Does an object falling from very large height as compared to radius of Earth rotate as well due to gravity?

Question

If let us say a rigid body is falling from a height such that value of $g$ remains same then the body does not rotate at all about the centre of mass as centre of mass and gravity coincide hence net gravitational torque is zero but if it falls from a large height such that value of $g$ varies then will the object rotate as well. Assume that only gravity is acting on the object and no other external force ? Eg an astronaut falling towards earth or meteor etc.

Answer 1

Yes, there can be rotation due to tidal forces.

Consider the extreme case of a dumbbell made from two point masses and in orbit round the Earth:

If the centre of mass is a distance $r$ from the centre of the earth then the orbital velocity of the dumbbell as a whole is:

$$ v = \sqrt{\frac{GM}{r}} $$

However the inner mass is closer to the Earth at a distance of $r-d$ and the outer mass is farther away at a distance of $r+d$. That means the velocities the two masses want to orbit at are:

$$ v_1 = \sqrt{\frac{GM}{r-d}} $$

and:

$$ v_2 = \sqrt{\frac{GM}{r+d}} $$

so $v_1 \gt v_2$. That means the dumbbell will rotate as it orbits.

This is something of an extreme example, and I suspect you were thinking of some object falling radially rather than orbiting, but the same argument applies. Since different parts of the object will be at different distances from the centre of the Earth they will experience different forces. If these forces exert a net torque then the object can rotate as it falls.

Answer 2

If the gravitational field is considered to be uniform, there is no torque on the object and it does not rotate. See Torque on a falling object and Will a free-falling rod (without drag) rotate?

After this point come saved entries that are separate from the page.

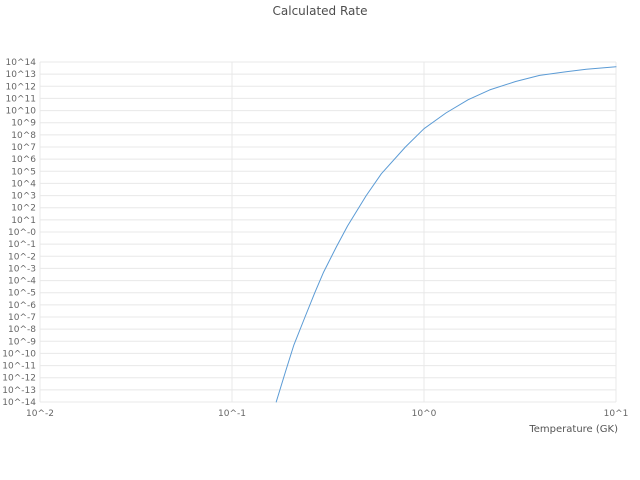  Describe the element at coordinates (21, 87) in the screenshot. I see `y-tick-label: 10^12` at that location.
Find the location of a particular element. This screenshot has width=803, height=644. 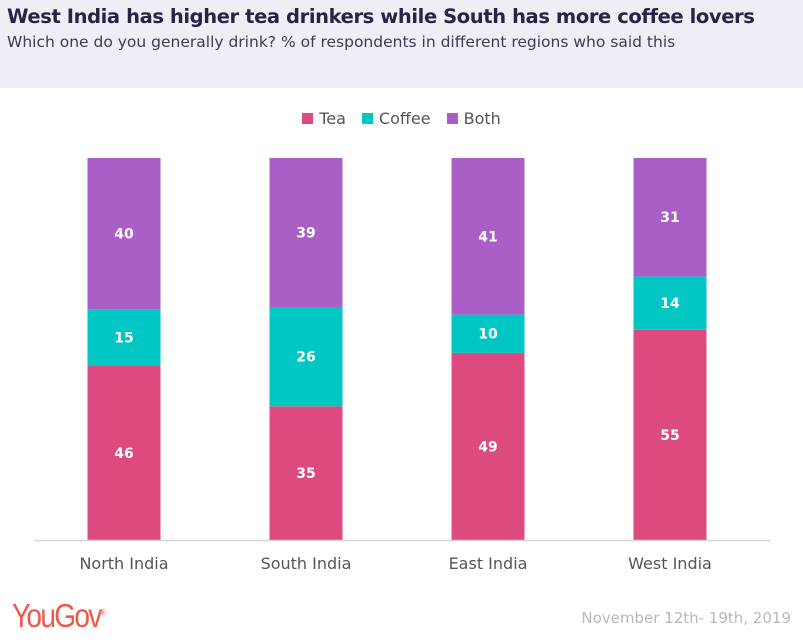

data-label: 31 is located at coordinates (670, 218).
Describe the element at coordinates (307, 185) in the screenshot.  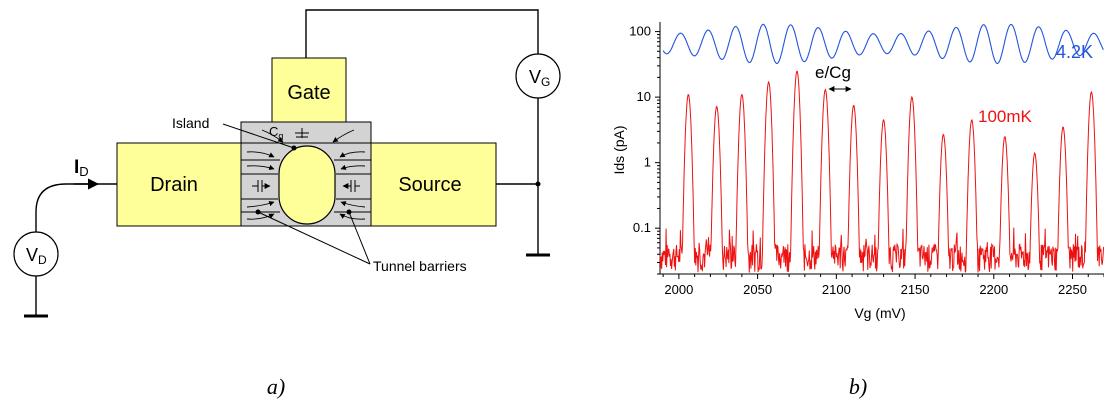
I see `island` at that location.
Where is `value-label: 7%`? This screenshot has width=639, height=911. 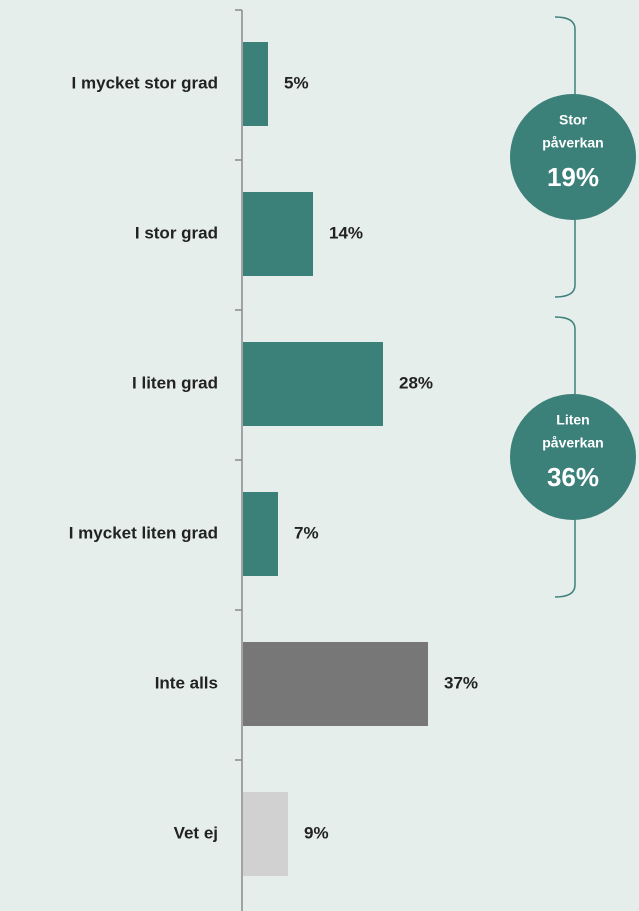 value-label: 7% is located at coordinates (306, 532).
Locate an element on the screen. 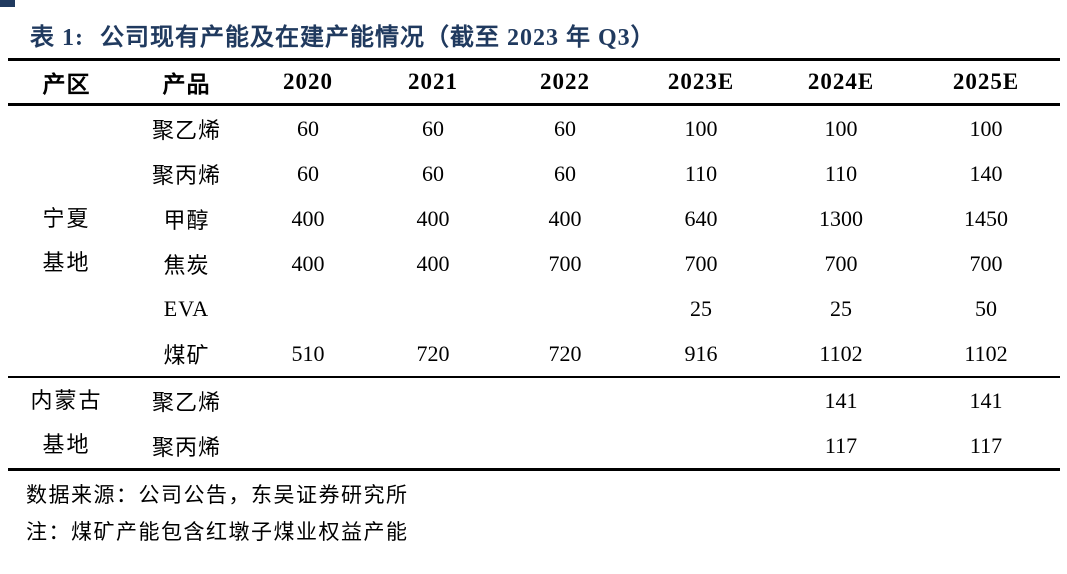 The width and height of the screenshot is (1067, 574). table-row: 聚丙烯 117 117 is located at coordinates (534, 446).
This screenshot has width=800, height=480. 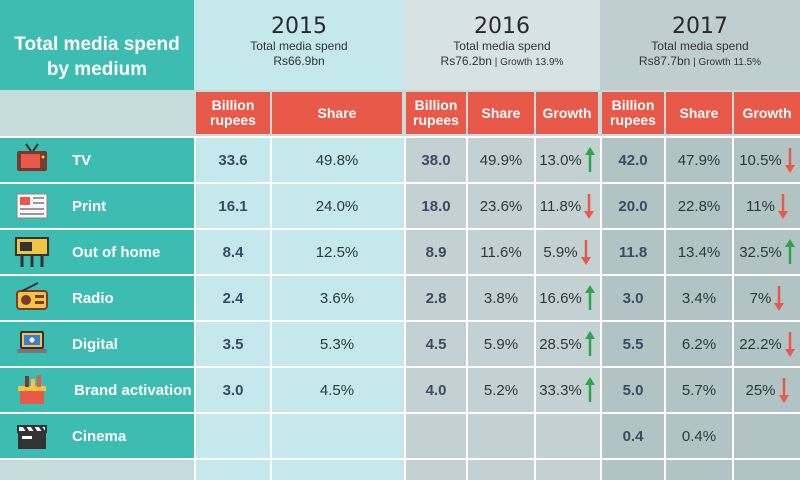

In a non-uniform field there can be a torque on an object. It depends on the rate $\frac{dg}{dr} \propto \frac{1}{r^3}$ at which $g$ varies with distance $r$ from the Earth. This is greater for smaller distances $r$. (Torque also depends on the size of the object, which is likely to be very much smaller than $r$, and the distribution of mass in it.) The torque causing the object to turn increases as the object gets closer to the Earth. We don't notice any such tendency at the surface of the Earth - this shows how weak the torque is compared with other forces acting on us.

There is no net torque on a spherically symmetric object even if it rotates : it is in neutral equilibrium. An object without spherical symmetry can be placed in stable or unstable equilibrium. A small perturbation from equilibrium causes a torque.

Torque on an object in stable or unstable equilibrium causes it to oscillate about the its centre of mass like a compound pendulum. The frequency of the oscillation increases with $\frac{dg}{dr}$ as the object gets closer to Earth.

Because torque is gradually increasing this pumps energy into the oscillator (see parametric pumping). This is equivalent to increasing the strength of gravity acting on a pendulum. The amplitude of oscillation increases; at some point the oscillator has sufficient energy to rotate in complete circles.